[Records from a data source]

- - -

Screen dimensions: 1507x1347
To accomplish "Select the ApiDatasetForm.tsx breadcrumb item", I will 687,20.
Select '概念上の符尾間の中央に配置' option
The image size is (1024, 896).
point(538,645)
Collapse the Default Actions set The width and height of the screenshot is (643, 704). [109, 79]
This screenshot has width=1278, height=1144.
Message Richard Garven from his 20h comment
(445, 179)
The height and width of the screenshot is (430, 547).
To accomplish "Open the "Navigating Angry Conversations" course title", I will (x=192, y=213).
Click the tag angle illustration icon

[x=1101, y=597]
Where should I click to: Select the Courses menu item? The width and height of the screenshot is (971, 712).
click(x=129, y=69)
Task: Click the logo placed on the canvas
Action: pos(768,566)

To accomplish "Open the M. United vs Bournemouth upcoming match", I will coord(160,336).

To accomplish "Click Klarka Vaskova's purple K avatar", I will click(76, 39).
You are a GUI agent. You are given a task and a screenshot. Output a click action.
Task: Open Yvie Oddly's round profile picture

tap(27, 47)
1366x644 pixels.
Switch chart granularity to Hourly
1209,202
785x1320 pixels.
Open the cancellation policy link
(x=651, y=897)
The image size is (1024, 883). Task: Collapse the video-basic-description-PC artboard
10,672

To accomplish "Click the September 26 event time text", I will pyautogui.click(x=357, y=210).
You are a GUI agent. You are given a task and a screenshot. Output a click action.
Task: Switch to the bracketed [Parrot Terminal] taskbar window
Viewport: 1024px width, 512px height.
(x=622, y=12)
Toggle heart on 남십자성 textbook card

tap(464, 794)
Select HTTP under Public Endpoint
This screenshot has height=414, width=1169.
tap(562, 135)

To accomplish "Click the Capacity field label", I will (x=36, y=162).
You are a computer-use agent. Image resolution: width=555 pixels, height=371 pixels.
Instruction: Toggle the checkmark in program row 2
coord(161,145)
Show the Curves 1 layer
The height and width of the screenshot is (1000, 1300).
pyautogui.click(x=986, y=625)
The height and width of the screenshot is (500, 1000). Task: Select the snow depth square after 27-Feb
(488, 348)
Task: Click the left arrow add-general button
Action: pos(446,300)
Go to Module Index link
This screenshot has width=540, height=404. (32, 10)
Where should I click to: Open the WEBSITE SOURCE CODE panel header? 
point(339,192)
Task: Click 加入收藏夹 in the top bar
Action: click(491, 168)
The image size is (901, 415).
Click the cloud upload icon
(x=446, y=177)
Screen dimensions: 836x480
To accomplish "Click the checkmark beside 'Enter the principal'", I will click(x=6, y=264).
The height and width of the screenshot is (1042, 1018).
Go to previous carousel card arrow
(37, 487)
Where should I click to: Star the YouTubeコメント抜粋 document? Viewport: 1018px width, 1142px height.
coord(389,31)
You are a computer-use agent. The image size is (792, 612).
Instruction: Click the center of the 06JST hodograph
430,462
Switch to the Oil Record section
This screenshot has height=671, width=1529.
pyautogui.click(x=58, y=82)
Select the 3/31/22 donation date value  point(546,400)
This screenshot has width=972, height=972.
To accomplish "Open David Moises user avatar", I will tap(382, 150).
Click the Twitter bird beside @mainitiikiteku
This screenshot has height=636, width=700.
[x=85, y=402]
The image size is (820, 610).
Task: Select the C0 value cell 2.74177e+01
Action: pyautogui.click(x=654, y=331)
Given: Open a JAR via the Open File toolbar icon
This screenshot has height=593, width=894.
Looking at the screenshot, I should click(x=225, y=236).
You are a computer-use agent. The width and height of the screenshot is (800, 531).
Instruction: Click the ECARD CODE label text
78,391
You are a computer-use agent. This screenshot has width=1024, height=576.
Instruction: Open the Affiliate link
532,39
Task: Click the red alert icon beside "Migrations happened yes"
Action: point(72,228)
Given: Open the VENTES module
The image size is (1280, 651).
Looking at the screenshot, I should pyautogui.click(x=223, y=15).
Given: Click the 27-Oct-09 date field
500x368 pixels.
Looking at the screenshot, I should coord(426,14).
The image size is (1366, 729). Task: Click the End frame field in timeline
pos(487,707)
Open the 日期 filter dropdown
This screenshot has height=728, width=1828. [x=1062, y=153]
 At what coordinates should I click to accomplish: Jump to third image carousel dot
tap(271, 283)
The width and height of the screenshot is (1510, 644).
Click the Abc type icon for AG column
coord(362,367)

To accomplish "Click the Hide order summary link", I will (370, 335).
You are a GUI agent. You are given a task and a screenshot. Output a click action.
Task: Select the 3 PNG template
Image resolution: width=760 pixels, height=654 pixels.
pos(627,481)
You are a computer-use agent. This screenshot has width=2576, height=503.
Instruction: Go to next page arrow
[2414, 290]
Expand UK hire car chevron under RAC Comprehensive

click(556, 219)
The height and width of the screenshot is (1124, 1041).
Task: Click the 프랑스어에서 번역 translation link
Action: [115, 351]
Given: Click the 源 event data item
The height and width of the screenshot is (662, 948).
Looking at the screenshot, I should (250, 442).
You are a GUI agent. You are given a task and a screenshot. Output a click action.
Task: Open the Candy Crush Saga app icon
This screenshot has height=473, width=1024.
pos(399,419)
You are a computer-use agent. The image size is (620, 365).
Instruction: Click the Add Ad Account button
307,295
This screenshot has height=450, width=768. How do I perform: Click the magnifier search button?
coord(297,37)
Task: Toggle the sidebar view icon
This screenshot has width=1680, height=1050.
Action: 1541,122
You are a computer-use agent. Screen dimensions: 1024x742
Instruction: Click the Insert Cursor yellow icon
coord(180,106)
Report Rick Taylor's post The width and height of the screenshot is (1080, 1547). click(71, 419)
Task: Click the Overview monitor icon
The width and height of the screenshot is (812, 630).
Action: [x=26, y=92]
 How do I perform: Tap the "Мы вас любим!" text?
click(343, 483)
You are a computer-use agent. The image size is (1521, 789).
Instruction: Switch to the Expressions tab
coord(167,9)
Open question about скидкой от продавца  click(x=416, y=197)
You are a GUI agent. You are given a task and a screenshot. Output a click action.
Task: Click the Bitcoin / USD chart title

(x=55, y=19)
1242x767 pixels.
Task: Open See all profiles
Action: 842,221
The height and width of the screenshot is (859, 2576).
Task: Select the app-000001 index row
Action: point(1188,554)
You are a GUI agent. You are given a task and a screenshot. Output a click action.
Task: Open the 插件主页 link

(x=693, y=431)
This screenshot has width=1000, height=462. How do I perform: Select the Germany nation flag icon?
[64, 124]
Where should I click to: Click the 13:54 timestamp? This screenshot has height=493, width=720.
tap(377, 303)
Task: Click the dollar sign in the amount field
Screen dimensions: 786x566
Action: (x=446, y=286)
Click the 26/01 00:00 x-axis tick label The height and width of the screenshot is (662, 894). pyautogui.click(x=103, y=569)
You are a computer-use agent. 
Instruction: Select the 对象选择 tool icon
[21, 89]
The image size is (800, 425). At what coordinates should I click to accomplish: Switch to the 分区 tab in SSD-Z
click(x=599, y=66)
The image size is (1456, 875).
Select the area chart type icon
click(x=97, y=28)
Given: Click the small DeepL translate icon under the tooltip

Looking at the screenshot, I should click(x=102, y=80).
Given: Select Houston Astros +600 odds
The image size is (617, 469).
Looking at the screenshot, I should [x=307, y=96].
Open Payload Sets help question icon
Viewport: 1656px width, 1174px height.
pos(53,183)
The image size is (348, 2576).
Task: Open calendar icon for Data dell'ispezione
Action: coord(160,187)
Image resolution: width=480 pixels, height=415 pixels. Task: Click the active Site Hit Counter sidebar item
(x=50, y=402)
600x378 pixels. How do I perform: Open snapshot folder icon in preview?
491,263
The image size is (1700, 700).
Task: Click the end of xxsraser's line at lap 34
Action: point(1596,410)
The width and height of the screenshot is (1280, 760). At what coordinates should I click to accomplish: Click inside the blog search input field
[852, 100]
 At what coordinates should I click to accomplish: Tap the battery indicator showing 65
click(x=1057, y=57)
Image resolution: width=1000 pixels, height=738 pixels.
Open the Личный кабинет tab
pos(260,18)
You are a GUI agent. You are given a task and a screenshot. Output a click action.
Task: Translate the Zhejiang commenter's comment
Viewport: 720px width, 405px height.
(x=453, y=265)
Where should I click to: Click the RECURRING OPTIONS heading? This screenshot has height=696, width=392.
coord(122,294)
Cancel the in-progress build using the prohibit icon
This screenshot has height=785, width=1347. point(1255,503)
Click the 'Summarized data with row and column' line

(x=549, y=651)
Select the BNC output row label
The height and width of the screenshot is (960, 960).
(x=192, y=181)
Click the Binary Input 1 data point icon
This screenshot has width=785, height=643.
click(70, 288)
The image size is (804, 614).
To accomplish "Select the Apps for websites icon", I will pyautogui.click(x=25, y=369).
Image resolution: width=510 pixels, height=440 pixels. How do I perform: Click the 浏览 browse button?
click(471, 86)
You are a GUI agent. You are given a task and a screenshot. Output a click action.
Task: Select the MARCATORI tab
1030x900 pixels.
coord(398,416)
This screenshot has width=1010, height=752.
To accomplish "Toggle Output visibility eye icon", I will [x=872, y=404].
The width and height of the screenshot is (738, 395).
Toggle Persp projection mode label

- - -

EXERCISE AIM
Out of the data above, transcribe exactly and only the lines starting with the line that has "Instruction: Click the Insert" and going on through the line that has "Open question about", both included.

WRITTEN REPLY
Instruction: Click the Insert Cursor yellow icon
coord(180,106)
Report Rick Taylor's post The width and height of the screenshot is (1080, 1547). click(71, 419)
Task: Click the Overview monitor icon
The width and height of the screenshot is (812, 630).
Action: [x=26, y=92]
 How do I perform: Tap the "Мы вас любим!" text?
click(343, 483)
You are a computer-use agent. The image size is (1521, 789).
Instruction: Switch to the Expressions tab
coord(167,9)
Open question about скидкой от продавца  click(x=416, y=197)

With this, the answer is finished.